▶ Record excerpts
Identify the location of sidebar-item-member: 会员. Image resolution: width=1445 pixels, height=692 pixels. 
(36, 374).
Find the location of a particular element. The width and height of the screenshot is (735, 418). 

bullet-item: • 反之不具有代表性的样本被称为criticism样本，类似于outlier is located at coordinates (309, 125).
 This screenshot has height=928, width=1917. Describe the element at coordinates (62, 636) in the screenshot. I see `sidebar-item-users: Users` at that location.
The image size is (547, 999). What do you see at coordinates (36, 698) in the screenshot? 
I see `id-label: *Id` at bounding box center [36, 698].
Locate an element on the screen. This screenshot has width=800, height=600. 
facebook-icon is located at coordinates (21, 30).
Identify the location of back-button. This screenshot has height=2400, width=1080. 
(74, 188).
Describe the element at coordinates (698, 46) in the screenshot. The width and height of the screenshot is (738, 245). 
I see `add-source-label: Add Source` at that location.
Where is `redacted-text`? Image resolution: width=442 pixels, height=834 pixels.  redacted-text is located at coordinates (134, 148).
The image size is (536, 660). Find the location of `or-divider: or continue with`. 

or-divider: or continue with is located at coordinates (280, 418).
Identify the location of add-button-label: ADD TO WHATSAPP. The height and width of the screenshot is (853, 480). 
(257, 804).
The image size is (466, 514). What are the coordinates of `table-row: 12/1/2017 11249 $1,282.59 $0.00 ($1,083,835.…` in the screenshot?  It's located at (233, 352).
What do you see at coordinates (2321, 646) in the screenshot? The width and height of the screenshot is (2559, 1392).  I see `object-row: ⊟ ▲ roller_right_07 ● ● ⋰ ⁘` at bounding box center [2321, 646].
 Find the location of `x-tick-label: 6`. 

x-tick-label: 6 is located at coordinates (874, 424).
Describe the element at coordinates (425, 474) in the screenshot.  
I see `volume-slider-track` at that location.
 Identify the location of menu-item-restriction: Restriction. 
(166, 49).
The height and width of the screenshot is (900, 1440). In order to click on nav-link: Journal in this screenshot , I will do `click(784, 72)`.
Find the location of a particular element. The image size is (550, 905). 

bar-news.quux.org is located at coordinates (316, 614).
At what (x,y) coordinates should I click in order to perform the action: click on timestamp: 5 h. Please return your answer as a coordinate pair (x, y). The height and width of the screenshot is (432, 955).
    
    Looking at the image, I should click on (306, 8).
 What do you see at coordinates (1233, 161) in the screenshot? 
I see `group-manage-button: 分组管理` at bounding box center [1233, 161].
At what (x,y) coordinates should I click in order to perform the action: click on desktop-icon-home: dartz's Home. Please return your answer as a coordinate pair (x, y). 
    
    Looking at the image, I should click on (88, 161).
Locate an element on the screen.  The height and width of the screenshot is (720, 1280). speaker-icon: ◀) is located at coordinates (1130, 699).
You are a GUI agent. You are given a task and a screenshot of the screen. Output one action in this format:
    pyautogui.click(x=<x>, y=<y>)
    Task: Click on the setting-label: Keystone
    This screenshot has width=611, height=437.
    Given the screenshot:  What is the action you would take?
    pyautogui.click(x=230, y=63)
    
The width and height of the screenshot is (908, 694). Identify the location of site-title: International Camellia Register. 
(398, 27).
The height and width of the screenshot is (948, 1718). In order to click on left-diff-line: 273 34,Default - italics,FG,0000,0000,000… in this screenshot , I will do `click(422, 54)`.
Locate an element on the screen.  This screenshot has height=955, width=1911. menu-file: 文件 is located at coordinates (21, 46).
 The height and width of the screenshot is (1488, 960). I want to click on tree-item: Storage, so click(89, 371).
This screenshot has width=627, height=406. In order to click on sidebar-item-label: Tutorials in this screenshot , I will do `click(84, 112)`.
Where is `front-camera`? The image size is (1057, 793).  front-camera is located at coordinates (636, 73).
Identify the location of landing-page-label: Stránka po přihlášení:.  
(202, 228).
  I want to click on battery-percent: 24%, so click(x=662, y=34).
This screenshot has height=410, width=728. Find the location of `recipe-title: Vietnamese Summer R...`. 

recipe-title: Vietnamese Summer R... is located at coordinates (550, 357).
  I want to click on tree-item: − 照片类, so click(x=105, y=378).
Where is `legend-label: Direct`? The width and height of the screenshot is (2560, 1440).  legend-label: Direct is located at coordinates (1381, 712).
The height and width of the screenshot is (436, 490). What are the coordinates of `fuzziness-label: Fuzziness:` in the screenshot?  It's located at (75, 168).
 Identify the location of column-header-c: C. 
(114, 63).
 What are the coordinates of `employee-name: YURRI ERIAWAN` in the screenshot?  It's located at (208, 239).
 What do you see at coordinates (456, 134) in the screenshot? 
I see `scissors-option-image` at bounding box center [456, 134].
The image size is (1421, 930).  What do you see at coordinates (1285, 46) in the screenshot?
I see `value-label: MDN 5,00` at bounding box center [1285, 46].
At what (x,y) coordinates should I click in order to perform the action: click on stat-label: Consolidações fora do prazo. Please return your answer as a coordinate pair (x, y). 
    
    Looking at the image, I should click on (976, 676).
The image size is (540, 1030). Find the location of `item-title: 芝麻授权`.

▶ Instructions for the task
Update the data above by replacing each "Identify the location of" with "Determine the position of" and leave everything else untouched.

▶ Answer area
Determine the position of sidebar-item-member: 会员. Image resolution: width=1445 pixels, height=692 pixels. 
(36, 374).
Find the location of a particular element. The width and height of the screenshot is (735, 418). 

bullet-item: • 反之不具有代表性的样本被称为criticism样本，类似于outlier is located at coordinates (309, 125).
 This screenshot has height=928, width=1917. Describe the element at coordinates (62, 636) in the screenshot. I see `sidebar-item-users: Users` at that location.
The image size is (547, 999). What do you see at coordinates (36, 698) in the screenshot? 
I see `id-label: *Id` at bounding box center [36, 698].
Locate an element on the screen. This screenshot has width=800, height=600. 
facebook-icon is located at coordinates (21, 30).
Determine the position of back-button. This screenshot has height=2400, width=1080. 
(74, 188).
Describe the element at coordinates (698, 46) in the screenshot. The width and height of the screenshot is (738, 245). 
I see `add-source-label: Add Source` at that location.
Where is `redacted-text`? Image resolution: width=442 pixels, height=834 pixels.  redacted-text is located at coordinates (134, 148).
The image size is (536, 660). Find the location of `or-divider: or continue with`. 

or-divider: or continue with is located at coordinates (280, 418).
Determine the position of add-button-label: ADD TO WHATSAPP. The height and width of the screenshot is (853, 480). 
(257, 804).
The image size is (466, 514). What are the coordinates of `table-row: 12/1/2017 11249 $1,282.59 $0.00 ($1,083,835.…` in the screenshot?  It's located at (233, 352).
What do you see at coordinates (2321, 646) in the screenshot? The width and height of the screenshot is (2559, 1392).  I see `object-row: ⊟ ▲ roller_right_07 ● ● ⋰ ⁘` at bounding box center [2321, 646].
 Find the location of `x-tick-label: 6`. 

x-tick-label: 6 is located at coordinates (874, 424).
Describe the element at coordinates (425, 474) in the screenshot.  
I see `volume-slider-track` at that location.
 Determine the position of menu-item-restriction: Restriction. 
(166, 49).
The height and width of the screenshot is (900, 1440). In order to click on nav-link: Journal in this screenshot , I will do `click(784, 72)`.
Find the location of a particular element. The image size is (550, 905). 

bar-news.quux.org is located at coordinates (316, 614).
At what (x,y) coordinates should I click in order to perform the action: click on timestamp: 5 h. Please return your answer as a coordinate pair (x, y). The height and width of the screenshot is (432, 955).
    
    Looking at the image, I should click on (306, 8).
 What do you see at coordinates (1233, 161) in the screenshot? 
I see `group-manage-button: 分组管理` at bounding box center [1233, 161].
At what (x,y) coordinates should I click in order to perform the action: click on desktop-icon-home: dartz's Home. Please return your answer as a coordinate pair (x, y). 
    
    Looking at the image, I should click on (88, 161).
Locate an element on the screen.  The height and width of the screenshot is (720, 1280). speaker-icon: ◀) is located at coordinates (1130, 699).
You are a GUI agent. You are given a task and a screenshot of the screen. Output one action in this format:
    pyautogui.click(x=<x>, y=<y>)
    Task: Click on the setting-label: Keystone
    This screenshot has width=611, height=437.
    Given the screenshot:  What is the action you would take?
    pyautogui.click(x=230, y=63)
    
The width and height of the screenshot is (908, 694). Determine the position of site-title: International Camellia Register. 
(398, 27).
The height and width of the screenshot is (948, 1718). In order to click on left-diff-line: 273 34,Default - italics,FG,0000,0000,000… in this screenshot , I will do `click(422, 54)`.
Locate an element on the screen.  This screenshot has height=955, width=1911. menu-file: 文件 is located at coordinates (21, 46).
 The height and width of the screenshot is (1488, 960). I want to click on tree-item: Storage, so click(89, 371).
This screenshot has width=627, height=406. In order to click on sidebar-item-label: Tutorials in this screenshot , I will do `click(84, 112)`.
Where is `front-camera`? The image size is (1057, 793).  front-camera is located at coordinates (636, 73).
Determine the position of landing-page-label: Stránka po přihlášení:.  
(202, 228).
  I want to click on battery-percent: 24%, so click(x=662, y=34).
This screenshot has height=410, width=728. Find the location of `recipe-title: Vietnamese Summer R...`. 

recipe-title: Vietnamese Summer R... is located at coordinates (550, 357).
  I want to click on tree-item: − 照片类, so click(x=105, y=378).
Where is `legend-label: Direct`? The width and height of the screenshot is (2560, 1440).  legend-label: Direct is located at coordinates (1381, 712).
The height and width of the screenshot is (436, 490). What are the coordinates of `fuzziness-label: Fuzziness:` in the screenshot?  It's located at (75, 168).
 Determine the position of column-header-c: C. 
(114, 63).
 What are the coordinates of `employee-name: YURRI ERIAWAN` in the screenshot?  It's located at (208, 239).
 What do you see at coordinates (456, 134) in the screenshot? 
I see `scissors-option-image` at bounding box center [456, 134].
The image size is (1421, 930).  What do you see at coordinates (1285, 46) in the screenshot?
I see `value-label: MDN 5,00` at bounding box center [1285, 46].
At what (x,y) coordinates should I click in order to perform the action: click on stat-label: Consolidações fora do prazo. Please return your answer as a coordinate pair (x, y). 
    
    Looking at the image, I should click on (976, 676).
The image size is (540, 1030). Find the location of `item-title: 芝麻授权`.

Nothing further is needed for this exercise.